** Opening Given data block **

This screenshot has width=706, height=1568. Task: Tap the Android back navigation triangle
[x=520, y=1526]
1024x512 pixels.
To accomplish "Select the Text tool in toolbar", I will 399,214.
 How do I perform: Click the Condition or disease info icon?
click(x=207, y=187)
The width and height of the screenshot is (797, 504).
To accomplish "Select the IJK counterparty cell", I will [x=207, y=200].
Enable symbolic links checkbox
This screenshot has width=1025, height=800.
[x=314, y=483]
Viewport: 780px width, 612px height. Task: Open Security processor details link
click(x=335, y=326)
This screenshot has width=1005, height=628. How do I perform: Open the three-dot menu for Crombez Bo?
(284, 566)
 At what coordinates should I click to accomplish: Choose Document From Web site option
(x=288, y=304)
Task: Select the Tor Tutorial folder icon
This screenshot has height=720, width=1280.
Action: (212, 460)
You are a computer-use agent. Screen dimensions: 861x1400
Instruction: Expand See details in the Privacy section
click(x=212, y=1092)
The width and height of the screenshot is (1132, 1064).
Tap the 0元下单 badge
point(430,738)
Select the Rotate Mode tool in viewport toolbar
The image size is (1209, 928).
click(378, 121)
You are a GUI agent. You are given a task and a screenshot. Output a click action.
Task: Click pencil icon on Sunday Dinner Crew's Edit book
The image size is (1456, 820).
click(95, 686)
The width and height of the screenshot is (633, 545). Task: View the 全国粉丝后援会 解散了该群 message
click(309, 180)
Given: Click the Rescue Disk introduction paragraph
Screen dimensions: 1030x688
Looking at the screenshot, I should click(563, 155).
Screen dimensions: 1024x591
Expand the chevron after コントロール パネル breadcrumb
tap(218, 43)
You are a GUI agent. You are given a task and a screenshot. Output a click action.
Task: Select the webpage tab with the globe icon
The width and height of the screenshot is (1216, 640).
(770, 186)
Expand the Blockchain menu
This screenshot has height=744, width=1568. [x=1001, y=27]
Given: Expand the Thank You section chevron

** Closing Given data block **

**Work to complete**
Please write out, exactly as they appear, only the lines from the one holding "You are a computer-use" through the end of the data.

**Task solution**
You are a computer-use agent. Screen dimensions: 861x1400
Instruction: Expand See details in the Privacy section
click(x=212, y=1092)
The width and height of the screenshot is (1132, 1064).
Tap the 0元下单 badge
point(430,738)
Select the Rotate Mode tool in viewport toolbar
The image size is (1209, 928).
click(378, 121)
You are a GUI agent. You are given a task and a screenshot. Output a click action.
Task: Click pencil icon on Sunday Dinner Crew's Edit book
The image size is (1456, 820).
click(95, 686)
The width and height of the screenshot is (633, 545). Task: View the 全国粉丝后援会 解散了该群 message
click(309, 180)
Given: Click the Rescue Disk introduction paragraph
Screen dimensions: 1030x688
Looking at the screenshot, I should click(563, 155).
Screen dimensions: 1024x591
Expand the chevron after コントロール パネル breadcrumb
tap(218, 43)
You are a GUI agent. You are given a task and a screenshot. Output a click action.
Task: Select the webpage tab with the globe icon
The width and height of the screenshot is (1216, 640).
(770, 186)
Expand the Blockchain menu
This screenshot has height=744, width=1568. [x=1001, y=27]
Given: Expand the Thank You section chevron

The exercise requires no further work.